**Description of the task**
Please decide whether each statement below agrees with the news report on GMO labeling, and answer yes or no, quoting the deciding words from the report. (a) Vermont's labeling law takes effect on July 1. (b) The advocates gathered on a Friday. (c) Bruce Chassy is a researcher at the University of Illinois.

**Document excerpt**
════

FARGO, N.D. (AP) — A group of food producers and other advocates of genetically modified food gathered in one of the smallest states in the country Thursday to speak out against product labeling requirements set to become law in an even smaller state.
Vermont's first-in-the-nation law, which goes into effect July 1, requires manufacturers to label packaged foods produced with genetic engineering and stores must post a label on or near unpackaged genetically engineered foods such as produce and bulk food.
Supporters of GMO foods told a friendly audience at an annual biotechnology conference that the law will unfairly stigmatize genetically engineered foods and that it's meant to get GMO foods off the market.
"It is going to create chaos in the food industry and it's going to cost consumers money," said Bruce Chassy, longtime food and nutritional researcher at the University of Illinois and promoter of biotech foods.

════

**Data extracts**
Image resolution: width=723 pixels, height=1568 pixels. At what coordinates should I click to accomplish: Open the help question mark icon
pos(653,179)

════

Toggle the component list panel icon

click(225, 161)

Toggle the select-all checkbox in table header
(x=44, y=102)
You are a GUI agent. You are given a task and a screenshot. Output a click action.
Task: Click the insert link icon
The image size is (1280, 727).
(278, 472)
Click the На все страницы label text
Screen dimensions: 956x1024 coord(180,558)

════

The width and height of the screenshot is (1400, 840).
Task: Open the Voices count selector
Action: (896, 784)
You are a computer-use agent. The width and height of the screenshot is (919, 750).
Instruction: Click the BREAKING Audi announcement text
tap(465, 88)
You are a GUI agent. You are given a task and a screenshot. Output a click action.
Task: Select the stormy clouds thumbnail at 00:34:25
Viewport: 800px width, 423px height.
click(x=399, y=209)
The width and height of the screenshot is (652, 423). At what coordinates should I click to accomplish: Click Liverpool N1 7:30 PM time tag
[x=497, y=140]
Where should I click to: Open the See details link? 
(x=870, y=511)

════

**Result of the task**
(a) Yes: "which goes into effect July 1"
(b) No: "gathered in one of the smallest states in the country Thursday"
(c) Yes: "longtime food and nutritional researcher at the University of Illinois"